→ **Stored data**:

--------------------------------------------------

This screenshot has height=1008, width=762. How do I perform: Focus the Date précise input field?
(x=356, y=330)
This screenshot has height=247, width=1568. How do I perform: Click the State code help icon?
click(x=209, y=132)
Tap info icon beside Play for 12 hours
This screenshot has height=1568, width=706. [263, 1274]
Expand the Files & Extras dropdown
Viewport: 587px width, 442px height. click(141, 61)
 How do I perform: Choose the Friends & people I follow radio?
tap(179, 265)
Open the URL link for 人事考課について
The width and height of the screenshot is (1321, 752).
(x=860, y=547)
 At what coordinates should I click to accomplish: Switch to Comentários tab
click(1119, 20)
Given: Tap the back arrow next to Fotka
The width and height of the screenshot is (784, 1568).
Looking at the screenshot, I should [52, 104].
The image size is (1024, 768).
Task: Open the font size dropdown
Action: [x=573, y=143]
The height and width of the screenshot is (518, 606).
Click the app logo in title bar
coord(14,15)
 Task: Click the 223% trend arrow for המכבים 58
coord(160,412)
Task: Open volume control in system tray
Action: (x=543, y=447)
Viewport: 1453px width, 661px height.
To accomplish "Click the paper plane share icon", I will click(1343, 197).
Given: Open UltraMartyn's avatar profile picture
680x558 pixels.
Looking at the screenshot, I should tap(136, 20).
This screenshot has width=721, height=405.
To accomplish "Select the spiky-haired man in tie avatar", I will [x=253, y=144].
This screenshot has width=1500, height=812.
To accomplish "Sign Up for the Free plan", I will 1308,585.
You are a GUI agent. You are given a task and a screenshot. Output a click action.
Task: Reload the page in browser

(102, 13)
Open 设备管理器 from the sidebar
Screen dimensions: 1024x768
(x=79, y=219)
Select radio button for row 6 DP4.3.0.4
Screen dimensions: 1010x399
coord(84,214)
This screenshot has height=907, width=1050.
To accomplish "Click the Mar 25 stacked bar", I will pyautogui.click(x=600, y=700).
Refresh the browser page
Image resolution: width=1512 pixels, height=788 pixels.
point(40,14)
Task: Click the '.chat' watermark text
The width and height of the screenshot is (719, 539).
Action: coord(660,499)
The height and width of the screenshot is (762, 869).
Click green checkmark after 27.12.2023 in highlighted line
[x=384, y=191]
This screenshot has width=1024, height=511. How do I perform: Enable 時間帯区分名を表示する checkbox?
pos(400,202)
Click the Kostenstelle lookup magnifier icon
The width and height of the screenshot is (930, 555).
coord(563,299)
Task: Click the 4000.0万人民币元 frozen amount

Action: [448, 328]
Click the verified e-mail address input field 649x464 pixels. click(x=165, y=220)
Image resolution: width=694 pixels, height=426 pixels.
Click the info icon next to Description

--------------------------------------------------

→ **EXERCISE OBJECTIVE**:
Repeat every record above exactly as it appears.

→ **RESPONSE BELOW**:
This screenshot has height=1008, width=762. How do I perform: Focus the Date précise input field?
(x=356, y=330)
This screenshot has height=247, width=1568. How do I perform: Click the State code help icon?
click(x=209, y=132)
Tap info icon beside Play for 12 hours
This screenshot has height=1568, width=706. [263, 1274]
Expand the Files & Extras dropdown
Viewport: 587px width, 442px height. click(141, 61)
 How do I perform: Choose the Friends & people I follow radio?
tap(179, 265)
Open the URL link for 人事考課について
The width and height of the screenshot is (1321, 752).
(x=860, y=547)
 At what coordinates should I click to accomplish: Switch to Comentários tab
click(1119, 20)
Given: Tap the back arrow next to Fotka
The width and height of the screenshot is (784, 1568).
Looking at the screenshot, I should [52, 104].
The image size is (1024, 768).
Task: Open the font size dropdown
Action: [x=573, y=143]
The height and width of the screenshot is (518, 606).
Click the app logo in title bar
coord(14,15)
 Task: Click the 223% trend arrow for המכבים 58
coord(160,412)
Task: Open volume control in system tray
Action: (x=543, y=447)
Viewport: 1453px width, 661px height.
To accomplish "Click the paper plane share icon", I will click(1343, 197).
Given: Open UltraMartyn's avatar profile picture
680x558 pixels.
Looking at the screenshot, I should tap(136, 20).
This screenshot has width=721, height=405.
To accomplish "Select the spiky-haired man in tie avatar", I will [x=253, y=144].
This screenshot has width=1500, height=812.
To accomplish "Sign Up for the Free plan", I will 1308,585.
You are a GUI agent. You are given a task and a screenshot. Output a click action.
Task: Reload the page in browser

(102, 13)
Open 设备管理器 from the sidebar
Screen dimensions: 1024x768
(x=79, y=219)
Select radio button for row 6 DP4.3.0.4
Screen dimensions: 1010x399
coord(84,214)
This screenshot has height=907, width=1050.
To accomplish "Click the Mar 25 stacked bar", I will pyautogui.click(x=600, y=700).
Refresh the browser page
Image resolution: width=1512 pixels, height=788 pixels.
point(40,14)
Task: Click the '.chat' watermark text
The width and height of the screenshot is (719, 539).
Action: coord(660,499)
The height and width of the screenshot is (762, 869).
Click green checkmark after 27.12.2023 in highlighted line
[x=384, y=191]
This screenshot has width=1024, height=511. How do I perform: Enable 時間帯区分名を表示する checkbox?
pos(400,202)
Click the Kostenstelle lookup magnifier icon
The width and height of the screenshot is (930, 555).
coord(563,299)
Task: Click the 4000.0万人民币元 frozen amount

Action: [448, 328]
Click the verified e-mail address input field 649x464 pixels. click(x=165, y=220)
Image resolution: width=694 pixels, height=426 pixels.
Click the info icon next to Description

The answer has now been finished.